# Planted Tanks > Vivariums >  Egg crate in singapore

## raytan12

Any idea where can i get egg crates in singapore? Cos need it for false bottom. If not what other alternative may i use?

----------


## eagleray

I got mine from some lighting shops at blk 30, kelantan road. They come in quite large pieces (2 x 4 ft)

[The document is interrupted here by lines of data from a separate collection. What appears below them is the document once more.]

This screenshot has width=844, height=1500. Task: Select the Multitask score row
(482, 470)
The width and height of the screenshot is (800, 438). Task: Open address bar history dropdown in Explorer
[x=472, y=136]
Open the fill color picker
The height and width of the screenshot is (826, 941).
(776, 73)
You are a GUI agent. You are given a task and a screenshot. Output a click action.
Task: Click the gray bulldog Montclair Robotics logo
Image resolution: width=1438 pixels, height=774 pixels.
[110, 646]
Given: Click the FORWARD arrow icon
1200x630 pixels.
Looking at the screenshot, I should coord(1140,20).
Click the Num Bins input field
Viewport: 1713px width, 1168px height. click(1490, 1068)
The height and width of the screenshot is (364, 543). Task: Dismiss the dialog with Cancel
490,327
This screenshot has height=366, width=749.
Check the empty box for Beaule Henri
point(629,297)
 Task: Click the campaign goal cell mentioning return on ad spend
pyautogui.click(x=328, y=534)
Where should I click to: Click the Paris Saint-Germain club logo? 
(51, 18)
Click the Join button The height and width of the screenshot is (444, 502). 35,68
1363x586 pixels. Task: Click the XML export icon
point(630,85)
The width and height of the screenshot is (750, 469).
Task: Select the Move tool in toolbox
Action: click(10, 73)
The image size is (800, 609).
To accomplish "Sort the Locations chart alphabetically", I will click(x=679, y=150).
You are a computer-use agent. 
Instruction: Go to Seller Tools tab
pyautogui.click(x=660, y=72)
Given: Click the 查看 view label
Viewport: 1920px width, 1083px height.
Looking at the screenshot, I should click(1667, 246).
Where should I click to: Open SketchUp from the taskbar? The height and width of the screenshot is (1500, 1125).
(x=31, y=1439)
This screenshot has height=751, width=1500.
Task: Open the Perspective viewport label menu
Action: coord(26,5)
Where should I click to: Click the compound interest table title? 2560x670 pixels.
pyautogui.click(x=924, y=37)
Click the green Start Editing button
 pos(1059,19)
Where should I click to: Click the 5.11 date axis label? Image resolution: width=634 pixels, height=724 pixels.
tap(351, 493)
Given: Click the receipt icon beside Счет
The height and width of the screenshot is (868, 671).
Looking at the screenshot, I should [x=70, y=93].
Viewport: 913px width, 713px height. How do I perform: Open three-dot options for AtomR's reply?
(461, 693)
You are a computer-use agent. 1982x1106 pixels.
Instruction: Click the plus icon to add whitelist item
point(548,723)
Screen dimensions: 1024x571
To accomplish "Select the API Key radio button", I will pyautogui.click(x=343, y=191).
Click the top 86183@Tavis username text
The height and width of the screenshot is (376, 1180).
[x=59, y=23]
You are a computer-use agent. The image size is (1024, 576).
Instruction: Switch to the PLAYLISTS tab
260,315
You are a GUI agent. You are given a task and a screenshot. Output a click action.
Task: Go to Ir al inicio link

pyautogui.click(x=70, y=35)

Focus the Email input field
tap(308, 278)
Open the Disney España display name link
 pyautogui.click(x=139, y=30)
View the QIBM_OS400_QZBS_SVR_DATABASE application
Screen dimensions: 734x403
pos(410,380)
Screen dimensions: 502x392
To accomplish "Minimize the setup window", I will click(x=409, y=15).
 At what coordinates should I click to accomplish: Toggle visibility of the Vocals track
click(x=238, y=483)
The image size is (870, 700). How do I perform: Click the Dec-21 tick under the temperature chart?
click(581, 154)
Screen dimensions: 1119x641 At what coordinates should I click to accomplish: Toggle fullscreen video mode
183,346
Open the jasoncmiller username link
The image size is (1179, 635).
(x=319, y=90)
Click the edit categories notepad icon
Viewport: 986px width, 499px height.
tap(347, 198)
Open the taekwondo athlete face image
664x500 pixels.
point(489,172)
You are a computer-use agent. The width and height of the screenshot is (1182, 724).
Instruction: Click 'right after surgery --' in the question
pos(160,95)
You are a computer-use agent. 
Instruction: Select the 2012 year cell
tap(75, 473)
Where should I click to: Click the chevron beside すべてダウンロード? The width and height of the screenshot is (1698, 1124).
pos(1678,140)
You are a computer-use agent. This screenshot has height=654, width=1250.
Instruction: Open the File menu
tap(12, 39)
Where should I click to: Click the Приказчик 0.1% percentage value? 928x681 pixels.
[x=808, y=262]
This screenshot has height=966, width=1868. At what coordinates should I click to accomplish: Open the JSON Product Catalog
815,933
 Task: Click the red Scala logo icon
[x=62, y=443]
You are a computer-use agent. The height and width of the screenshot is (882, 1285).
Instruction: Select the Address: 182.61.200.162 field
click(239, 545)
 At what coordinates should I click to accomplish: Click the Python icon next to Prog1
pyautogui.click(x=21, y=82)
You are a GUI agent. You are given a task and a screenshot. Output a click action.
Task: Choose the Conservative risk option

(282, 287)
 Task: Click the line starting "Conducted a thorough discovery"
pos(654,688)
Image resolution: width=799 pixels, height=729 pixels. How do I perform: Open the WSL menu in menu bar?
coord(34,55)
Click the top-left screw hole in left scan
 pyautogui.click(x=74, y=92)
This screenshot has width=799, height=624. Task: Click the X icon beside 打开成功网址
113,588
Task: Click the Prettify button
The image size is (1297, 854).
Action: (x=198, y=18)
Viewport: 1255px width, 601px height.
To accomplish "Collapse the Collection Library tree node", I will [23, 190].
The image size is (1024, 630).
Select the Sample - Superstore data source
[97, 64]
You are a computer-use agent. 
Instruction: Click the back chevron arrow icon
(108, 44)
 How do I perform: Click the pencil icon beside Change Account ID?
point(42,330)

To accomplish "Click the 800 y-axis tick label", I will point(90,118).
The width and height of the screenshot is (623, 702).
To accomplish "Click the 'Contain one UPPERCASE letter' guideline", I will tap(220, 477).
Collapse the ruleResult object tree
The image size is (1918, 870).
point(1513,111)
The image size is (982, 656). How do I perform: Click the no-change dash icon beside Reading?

How big a piece do you need ? I have an excess piece (2 x 2 ft), PM me if you are interest to buy it

----------


## Jervis

C328 at clementi has many!

----------


## bryan

2 types at C328, the large sheet type or the interlocking type. Comes in black or white. Auntie keeps it behind the pillar outside the shop where the fridge is.

----------


## Sufianjamal

If still Hav I want buy :Smile:

----------


## Sufianjamal

> I got mine from some lighting shops at blk 30, kelantan road. They come in quite large pieces (2 x 4 ft)
> 
> How big a piece do you need ? I have an excess piece (2 x 2 ft), PM me if you are interest to buy it


I need 2x1 can sms me the price ?
85113277

----------


## bossteck

Hi, 

Please conduct buy / sell either in the marketplace or via PM. Thank you. 
Incidentally, you might want to check out http://www.dama.com.sg/ they sell a variety of acrylic and plastics (including egg crates). 

Cheers

----------